→ What to work on
In the listing below, update the lines running from the one holding "Show help tooltip" through the one holding "pyautogui.click(x=328, y=177)", inclusive, so that "Tier 2" reads "Tier 3". Return only those lines, otherwise unchanged.

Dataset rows
— start —
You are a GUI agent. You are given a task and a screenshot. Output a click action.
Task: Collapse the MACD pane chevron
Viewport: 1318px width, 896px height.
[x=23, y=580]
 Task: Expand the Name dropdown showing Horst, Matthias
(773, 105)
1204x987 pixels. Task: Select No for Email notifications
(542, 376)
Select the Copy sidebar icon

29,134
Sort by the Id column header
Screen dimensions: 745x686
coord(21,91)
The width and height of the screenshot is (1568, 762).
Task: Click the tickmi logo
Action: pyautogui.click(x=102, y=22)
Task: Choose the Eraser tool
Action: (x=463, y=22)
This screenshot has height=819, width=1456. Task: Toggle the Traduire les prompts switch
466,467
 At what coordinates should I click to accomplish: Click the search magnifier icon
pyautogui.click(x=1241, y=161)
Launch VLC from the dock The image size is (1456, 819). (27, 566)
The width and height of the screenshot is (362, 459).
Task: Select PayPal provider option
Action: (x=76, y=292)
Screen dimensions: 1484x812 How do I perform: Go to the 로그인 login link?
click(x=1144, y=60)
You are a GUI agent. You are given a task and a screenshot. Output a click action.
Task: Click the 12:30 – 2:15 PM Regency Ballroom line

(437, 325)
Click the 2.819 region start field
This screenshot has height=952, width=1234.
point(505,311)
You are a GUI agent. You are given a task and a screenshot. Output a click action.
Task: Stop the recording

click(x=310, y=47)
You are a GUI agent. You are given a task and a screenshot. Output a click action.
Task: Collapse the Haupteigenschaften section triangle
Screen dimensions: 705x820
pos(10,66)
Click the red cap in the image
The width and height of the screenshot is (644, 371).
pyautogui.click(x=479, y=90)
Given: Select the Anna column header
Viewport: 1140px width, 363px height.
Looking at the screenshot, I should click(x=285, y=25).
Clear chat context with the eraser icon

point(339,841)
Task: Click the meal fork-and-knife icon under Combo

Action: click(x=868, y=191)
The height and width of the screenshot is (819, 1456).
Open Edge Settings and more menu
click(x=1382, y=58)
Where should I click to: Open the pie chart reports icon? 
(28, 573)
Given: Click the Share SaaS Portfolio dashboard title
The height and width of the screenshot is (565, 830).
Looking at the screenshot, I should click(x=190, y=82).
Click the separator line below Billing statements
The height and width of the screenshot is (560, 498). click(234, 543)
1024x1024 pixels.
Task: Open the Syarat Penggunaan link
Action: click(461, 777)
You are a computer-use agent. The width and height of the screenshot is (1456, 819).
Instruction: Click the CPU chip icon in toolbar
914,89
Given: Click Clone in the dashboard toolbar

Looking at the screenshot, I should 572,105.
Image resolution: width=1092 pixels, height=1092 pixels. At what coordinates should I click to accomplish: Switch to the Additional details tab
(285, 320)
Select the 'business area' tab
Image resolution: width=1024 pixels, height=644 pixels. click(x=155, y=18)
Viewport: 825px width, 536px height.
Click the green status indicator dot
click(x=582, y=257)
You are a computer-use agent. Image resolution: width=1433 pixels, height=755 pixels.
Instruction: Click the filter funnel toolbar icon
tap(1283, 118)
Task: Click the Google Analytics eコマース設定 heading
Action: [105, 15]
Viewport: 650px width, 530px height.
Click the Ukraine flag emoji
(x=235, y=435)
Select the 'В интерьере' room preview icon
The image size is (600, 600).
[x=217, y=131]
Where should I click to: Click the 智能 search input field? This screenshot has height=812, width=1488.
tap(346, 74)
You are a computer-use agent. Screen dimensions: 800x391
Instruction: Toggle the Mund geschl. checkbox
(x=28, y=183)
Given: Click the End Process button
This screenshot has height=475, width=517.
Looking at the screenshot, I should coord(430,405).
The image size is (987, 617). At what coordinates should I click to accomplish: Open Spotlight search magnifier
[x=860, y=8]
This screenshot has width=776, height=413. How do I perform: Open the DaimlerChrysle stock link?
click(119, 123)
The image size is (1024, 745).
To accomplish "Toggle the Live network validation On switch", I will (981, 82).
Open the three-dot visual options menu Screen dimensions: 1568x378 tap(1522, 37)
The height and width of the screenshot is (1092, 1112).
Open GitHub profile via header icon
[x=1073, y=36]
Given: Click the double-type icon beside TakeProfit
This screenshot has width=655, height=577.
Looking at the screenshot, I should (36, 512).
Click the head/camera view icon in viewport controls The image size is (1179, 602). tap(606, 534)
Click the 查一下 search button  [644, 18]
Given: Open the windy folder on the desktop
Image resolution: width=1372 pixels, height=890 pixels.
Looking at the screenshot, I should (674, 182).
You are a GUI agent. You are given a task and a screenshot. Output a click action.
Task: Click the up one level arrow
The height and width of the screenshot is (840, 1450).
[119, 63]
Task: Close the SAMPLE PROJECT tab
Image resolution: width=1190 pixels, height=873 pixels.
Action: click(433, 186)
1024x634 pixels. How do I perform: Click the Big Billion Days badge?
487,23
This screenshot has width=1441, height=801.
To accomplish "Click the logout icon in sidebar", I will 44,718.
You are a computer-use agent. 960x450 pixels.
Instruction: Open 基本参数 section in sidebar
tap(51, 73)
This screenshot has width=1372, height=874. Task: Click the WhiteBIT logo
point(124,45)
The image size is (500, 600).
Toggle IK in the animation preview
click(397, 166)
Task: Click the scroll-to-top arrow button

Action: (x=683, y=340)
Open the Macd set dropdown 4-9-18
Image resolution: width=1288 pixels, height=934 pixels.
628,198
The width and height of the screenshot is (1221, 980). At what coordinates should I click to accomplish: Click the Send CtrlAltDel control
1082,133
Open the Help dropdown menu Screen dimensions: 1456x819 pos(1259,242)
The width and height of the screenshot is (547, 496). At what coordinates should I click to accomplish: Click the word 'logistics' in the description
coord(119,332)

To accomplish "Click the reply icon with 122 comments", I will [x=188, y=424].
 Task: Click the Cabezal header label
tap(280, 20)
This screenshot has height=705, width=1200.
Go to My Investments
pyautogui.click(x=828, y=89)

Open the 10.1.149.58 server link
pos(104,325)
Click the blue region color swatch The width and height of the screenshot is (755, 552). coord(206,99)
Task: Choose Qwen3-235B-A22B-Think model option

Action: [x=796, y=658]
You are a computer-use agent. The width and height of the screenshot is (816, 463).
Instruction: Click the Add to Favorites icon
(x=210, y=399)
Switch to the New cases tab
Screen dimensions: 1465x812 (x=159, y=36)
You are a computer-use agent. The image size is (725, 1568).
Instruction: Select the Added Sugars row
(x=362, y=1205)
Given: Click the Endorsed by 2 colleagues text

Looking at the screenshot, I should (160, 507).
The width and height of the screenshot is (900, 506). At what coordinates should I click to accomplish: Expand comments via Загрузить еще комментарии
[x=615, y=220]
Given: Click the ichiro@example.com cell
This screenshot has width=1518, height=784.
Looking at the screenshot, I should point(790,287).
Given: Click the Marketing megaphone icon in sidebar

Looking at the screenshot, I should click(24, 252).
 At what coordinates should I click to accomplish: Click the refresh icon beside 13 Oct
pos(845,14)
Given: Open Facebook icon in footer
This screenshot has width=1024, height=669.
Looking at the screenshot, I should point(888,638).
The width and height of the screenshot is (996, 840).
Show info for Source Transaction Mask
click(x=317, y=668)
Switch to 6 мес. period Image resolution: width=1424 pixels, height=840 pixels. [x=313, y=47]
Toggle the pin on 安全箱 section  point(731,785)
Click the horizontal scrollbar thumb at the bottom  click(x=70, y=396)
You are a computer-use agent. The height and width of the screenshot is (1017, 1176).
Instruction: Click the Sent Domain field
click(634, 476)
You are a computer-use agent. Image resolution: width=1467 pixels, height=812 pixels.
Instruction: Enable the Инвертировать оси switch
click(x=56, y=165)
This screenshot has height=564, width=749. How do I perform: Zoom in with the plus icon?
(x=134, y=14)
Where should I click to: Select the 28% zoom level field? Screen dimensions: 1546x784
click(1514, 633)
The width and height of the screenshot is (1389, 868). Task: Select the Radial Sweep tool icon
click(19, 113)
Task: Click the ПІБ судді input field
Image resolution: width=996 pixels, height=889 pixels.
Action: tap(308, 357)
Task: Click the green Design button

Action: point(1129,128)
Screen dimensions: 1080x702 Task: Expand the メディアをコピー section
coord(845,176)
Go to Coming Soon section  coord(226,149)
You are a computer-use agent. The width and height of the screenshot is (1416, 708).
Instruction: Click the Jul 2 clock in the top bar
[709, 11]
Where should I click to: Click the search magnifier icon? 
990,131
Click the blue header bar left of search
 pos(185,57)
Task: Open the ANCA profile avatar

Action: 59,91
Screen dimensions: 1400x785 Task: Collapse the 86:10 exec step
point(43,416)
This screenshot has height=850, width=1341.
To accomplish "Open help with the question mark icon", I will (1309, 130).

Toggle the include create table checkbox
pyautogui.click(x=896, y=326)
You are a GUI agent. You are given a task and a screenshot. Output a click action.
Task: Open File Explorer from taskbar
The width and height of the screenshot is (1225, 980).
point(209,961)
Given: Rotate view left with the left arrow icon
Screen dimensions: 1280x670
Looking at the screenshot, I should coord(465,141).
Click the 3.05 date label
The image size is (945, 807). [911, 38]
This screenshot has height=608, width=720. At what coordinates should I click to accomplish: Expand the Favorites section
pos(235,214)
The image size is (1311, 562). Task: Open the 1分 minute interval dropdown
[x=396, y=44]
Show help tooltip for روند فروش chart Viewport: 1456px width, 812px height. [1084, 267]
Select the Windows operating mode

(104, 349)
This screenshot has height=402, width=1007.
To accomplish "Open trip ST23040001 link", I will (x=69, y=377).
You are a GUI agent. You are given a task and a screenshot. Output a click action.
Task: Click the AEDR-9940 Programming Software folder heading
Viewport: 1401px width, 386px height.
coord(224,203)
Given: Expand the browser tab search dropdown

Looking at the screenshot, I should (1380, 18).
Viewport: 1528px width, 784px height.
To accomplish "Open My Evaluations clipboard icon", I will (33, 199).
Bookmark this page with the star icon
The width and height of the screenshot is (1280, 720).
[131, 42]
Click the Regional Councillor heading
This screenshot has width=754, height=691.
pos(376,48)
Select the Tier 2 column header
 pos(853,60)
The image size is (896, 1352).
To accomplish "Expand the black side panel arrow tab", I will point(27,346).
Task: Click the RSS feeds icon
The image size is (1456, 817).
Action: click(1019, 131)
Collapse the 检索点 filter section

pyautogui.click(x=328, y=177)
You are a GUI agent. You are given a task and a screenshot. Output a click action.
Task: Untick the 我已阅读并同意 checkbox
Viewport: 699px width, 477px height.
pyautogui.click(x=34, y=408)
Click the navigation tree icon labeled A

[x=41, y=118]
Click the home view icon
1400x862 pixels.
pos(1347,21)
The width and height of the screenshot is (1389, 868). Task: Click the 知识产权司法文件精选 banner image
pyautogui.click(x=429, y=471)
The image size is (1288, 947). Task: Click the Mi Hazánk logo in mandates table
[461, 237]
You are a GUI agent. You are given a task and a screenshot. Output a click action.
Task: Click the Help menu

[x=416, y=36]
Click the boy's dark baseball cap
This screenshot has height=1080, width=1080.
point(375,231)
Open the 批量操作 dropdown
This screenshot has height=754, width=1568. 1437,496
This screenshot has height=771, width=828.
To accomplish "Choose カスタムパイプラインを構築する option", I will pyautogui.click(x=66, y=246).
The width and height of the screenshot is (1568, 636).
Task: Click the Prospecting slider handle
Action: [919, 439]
— end —
→ Output below
Show help tooltip for روند فروش chart Viewport: 1456px width, 812px height. [1084, 267]
Select the Windows operating mode

(104, 349)
This screenshot has height=402, width=1007.
To accomplish "Open trip ST23040001 link", I will (x=69, y=377).
You are a GUI agent. You are given a task and a screenshot. Output a click action.
Task: Click the AEDR-9940 Programming Software folder heading
Viewport: 1401px width, 386px height.
coord(224,203)
Given: Expand the browser tab search dropdown

Looking at the screenshot, I should (1380, 18).
Viewport: 1528px width, 784px height.
To accomplish "Open My Evaluations clipboard icon", I will (33, 199).
Bookmark this page with the star icon
The width and height of the screenshot is (1280, 720).
[131, 42]
Click the Regional Councillor heading
This screenshot has width=754, height=691.
pos(376,48)
Select the Tier 3 column header
 pos(853,60)
The image size is (896, 1352).
To accomplish "Expand the black side panel arrow tab", I will point(27,346).
Task: Click the RSS feeds icon
The image size is (1456, 817).
Action: click(1019, 131)
Collapse the 检索点 filter section

pyautogui.click(x=328, y=177)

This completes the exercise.